Fitch cuts US credit rating to AA+

NEW YORK — Credit rating agency Fitch on Tuesday downgraded the US government's credit rating over concerns about a "growing debt burden" and "an erosion of governance".
Fitch, one of three major independent agencies that assess creditworthiness, lowered the US credit rating from AAA to AA+.
The Fitch downgrade cited fiscal deterioration over the next three years and repeated down-the-wire debt ceiling negotiations that threaten the government's ability to pay its bills.
Fitch first flagged the possibility of a downgrade in May, then maintained that position in June after the debt ceiling crisis was resolved, saying it intended to finalize the review in the third quarter of this year.
With the downgrade, it became the second major rating agency after Standard & Poor's to strip the United States of its triple-A rating.
Fitch's move came two months after Democratic President Joe Biden and the Republican-controlled House of Representatives reached a debt ceiling agreement that lifted the government's $31.4 trillion borrowing limit, ending months of political brinkmanship.
"In Fitch's view, there has been a steady deterioration in standards of governance over the last 20 years, including on fiscal and debt matters, notwithstanding the June bipartisan agreement to suspend the debt limit until January 2025," the agency said in a statement.
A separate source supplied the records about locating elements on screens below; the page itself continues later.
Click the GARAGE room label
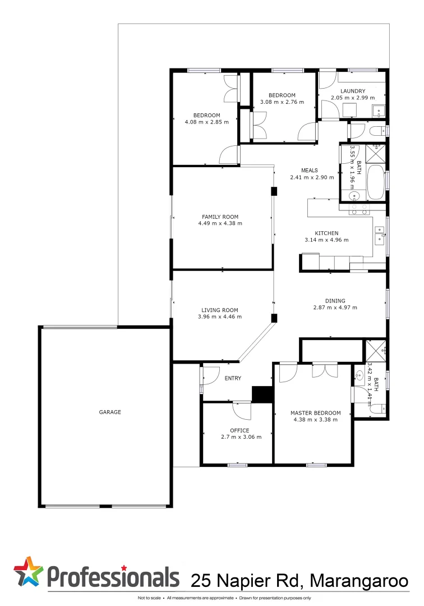click(110, 412)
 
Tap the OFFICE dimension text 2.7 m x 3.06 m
click(241, 437)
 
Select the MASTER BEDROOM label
click(315, 413)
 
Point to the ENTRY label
click(233, 378)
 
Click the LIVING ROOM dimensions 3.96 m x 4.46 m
click(220, 317)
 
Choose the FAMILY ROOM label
click(220, 217)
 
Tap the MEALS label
click(309, 171)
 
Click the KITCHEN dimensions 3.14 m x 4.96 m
click(326, 240)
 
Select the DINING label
click(335, 301)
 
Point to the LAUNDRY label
click(352, 91)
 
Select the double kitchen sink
click(380, 235)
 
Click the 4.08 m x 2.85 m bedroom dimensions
click(207, 122)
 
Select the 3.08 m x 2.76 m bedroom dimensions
click(282, 102)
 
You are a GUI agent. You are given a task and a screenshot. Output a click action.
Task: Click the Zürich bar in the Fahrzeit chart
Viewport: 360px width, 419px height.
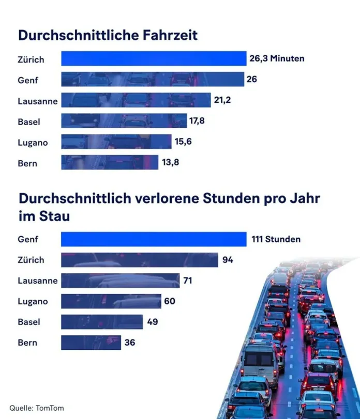click(x=153, y=59)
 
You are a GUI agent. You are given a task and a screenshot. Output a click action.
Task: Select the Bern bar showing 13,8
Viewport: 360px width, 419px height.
click(x=110, y=162)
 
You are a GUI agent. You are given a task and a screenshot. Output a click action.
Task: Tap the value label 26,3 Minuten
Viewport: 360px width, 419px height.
click(x=277, y=59)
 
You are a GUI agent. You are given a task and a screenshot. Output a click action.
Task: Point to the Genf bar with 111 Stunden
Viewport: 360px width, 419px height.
click(x=153, y=240)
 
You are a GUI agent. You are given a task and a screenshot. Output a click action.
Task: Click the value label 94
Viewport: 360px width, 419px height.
click(x=228, y=260)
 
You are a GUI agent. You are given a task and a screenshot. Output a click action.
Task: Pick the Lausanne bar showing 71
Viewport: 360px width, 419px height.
click(x=120, y=281)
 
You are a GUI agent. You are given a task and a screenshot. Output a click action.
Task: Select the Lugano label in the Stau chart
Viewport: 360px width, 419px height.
click(x=33, y=301)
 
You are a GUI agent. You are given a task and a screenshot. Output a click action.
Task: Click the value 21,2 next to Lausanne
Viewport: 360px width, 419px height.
click(x=222, y=100)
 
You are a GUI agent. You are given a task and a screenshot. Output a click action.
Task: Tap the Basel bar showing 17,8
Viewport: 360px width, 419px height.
click(x=124, y=121)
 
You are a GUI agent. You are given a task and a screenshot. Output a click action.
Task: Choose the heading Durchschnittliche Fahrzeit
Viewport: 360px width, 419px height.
click(x=108, y=35)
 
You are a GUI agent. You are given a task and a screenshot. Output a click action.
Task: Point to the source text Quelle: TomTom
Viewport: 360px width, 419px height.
click(x=36, y=408)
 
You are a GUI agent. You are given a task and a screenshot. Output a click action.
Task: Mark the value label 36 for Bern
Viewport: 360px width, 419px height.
click(x=130, y=343)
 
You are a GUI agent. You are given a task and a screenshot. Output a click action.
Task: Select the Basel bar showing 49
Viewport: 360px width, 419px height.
click(x=102, y=322)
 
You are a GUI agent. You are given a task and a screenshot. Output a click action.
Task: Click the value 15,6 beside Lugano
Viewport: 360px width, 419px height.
click(x=183, y=142)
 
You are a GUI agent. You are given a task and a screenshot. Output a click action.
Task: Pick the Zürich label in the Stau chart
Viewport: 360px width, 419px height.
click(x=31, y=260)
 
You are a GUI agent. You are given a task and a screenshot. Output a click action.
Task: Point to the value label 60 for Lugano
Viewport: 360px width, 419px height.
click(x=170, y=301)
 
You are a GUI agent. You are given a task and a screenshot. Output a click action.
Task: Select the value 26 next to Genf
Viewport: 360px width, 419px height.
click(x=252, y=80)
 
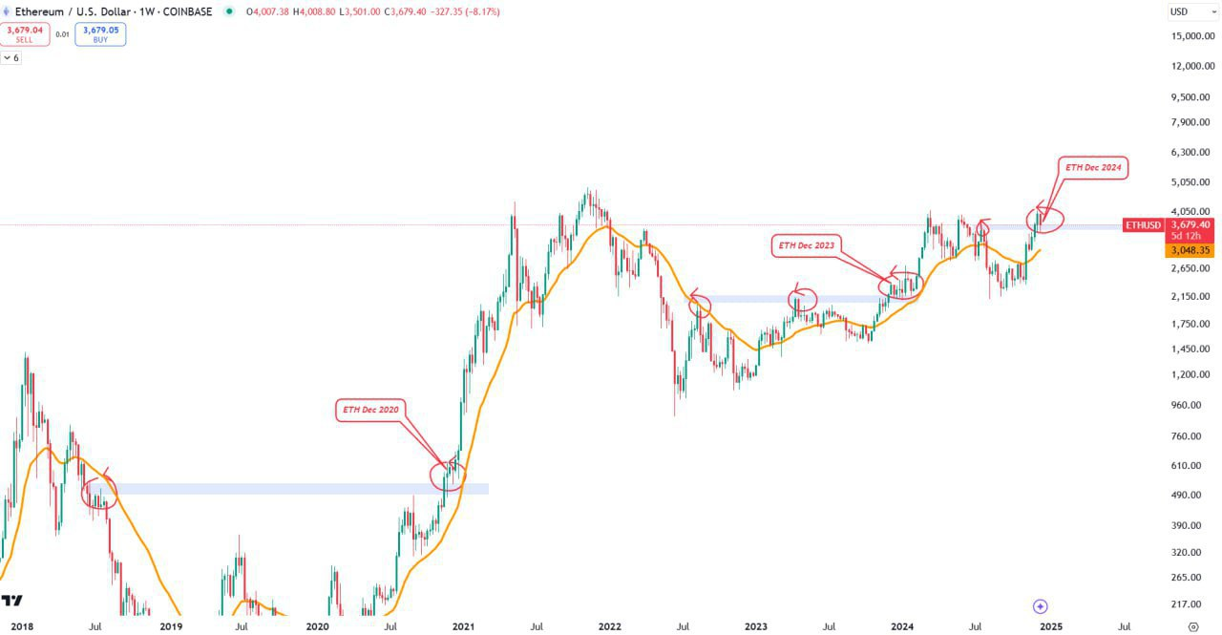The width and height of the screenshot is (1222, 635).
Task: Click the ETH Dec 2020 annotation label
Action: pos(370,411)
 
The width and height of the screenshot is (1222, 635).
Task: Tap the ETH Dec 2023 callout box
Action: pos(806,245)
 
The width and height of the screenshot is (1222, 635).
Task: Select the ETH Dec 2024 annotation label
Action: pos(1093,167)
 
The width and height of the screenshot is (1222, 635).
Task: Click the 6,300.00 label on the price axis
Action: pos(1189,152)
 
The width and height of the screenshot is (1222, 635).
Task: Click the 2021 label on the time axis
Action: pos(464,627)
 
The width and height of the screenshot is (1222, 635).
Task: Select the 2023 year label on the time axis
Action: pos(756,627)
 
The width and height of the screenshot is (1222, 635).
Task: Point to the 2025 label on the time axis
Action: pos(1050,627)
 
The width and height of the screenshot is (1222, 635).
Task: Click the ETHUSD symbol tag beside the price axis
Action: pos(1143,225)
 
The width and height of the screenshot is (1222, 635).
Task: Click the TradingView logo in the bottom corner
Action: pos(12,601)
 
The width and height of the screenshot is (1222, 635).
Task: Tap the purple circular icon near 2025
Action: pos(1041,606)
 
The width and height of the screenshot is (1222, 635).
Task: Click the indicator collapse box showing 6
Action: pos(11,58)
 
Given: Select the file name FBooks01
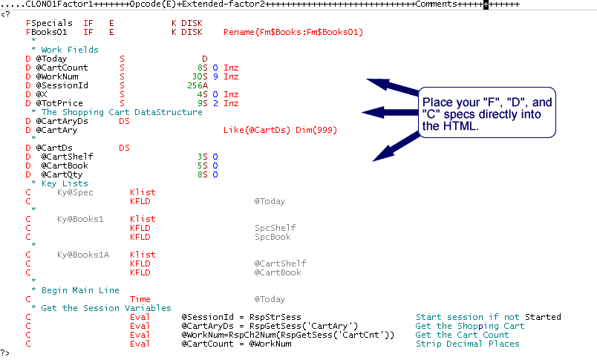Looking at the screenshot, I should (x=46, y=32).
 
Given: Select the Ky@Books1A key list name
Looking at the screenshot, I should (x=83, y=255).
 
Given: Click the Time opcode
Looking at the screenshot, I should (x=140, y=299).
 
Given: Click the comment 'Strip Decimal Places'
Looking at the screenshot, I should (x=467, y=344).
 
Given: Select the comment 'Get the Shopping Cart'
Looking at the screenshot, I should (x=469, y=326).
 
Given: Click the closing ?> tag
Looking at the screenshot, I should (x=6, y=353).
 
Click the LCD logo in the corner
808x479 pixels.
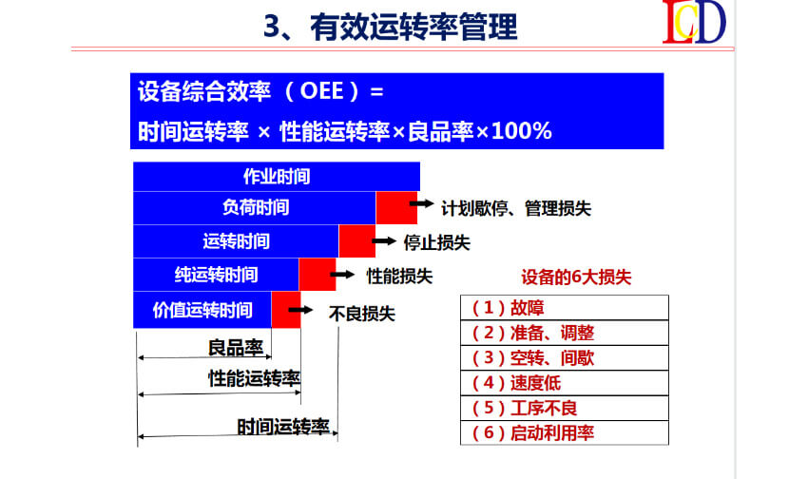pos(694,22)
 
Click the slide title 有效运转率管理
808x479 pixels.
pos(414,28)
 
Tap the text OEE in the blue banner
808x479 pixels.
pos(321,91)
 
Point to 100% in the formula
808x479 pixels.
pos(522,131)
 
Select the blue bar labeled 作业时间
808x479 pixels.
pos(277,176)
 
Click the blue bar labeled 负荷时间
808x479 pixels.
pos(255,207)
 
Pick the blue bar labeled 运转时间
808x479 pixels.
pos(236,241)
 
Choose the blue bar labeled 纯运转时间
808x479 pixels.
pos(216,275)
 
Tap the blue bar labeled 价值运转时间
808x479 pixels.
pos(202,310)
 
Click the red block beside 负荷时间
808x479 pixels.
pos(396,207)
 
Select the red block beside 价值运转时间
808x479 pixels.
pos(286,310)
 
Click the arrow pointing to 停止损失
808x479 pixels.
pos(384,241)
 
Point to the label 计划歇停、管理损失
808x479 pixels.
pos(516,208)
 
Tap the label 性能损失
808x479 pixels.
pos(399,277)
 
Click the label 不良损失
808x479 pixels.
pos(362,314)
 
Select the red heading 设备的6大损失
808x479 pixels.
pos(576,278)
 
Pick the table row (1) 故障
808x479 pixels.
pos(565,308)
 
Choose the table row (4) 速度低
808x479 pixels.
pos(565,383)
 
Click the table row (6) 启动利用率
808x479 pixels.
pos(565,432)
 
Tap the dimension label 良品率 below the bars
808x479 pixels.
pos(236,348)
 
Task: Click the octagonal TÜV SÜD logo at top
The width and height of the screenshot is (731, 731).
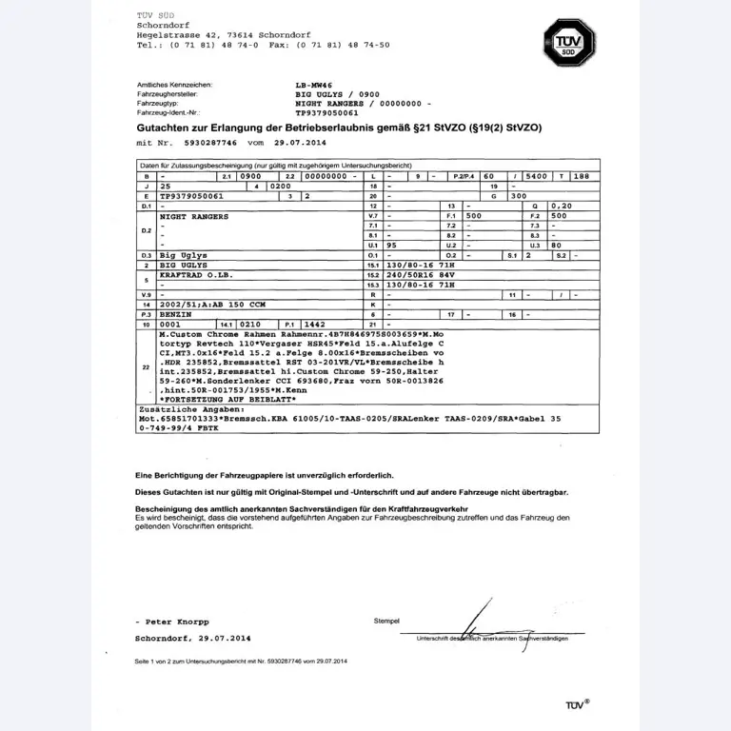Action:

In response, Treasury Secretary Janet Yellen said in a separate statement that she "strongly" disagreed with the downgrade, calling it "arbitrary and based on outdated data".
The White House had a similar view, saying it "strongly disagrees with this decision".
Fitch said repeated political standoffs and last-minute resolutions over the debt limit have eroded confidence in fiscal management.
British stocks plunged on Wednesday morning after the Fitch downgrade. The FTSE 100 index, the leading benchmark for blue chip companies listed in Britain, slumped by more than 1.8 percent to 7,522.24 for some time.
"Fitch highlighted concerns over worsening fiscal conditions over the coming three years, but also brought questions of governance into the spotlight," said Sophie Lund-Yates, lead equity analyst at financial services company Hargreaves Lansdown.
It is true that this move by Fitch is somewhat based on outdated data, but the language it used has not stopped the stock market from reacting, Lund-Yates added.
In May, Fitch placed US credit on negative watch, which the agency said, "reflects increased political partisanship that is hindering reaching a resolution to raise or suspend the debt limit" ahead of a looming deadline.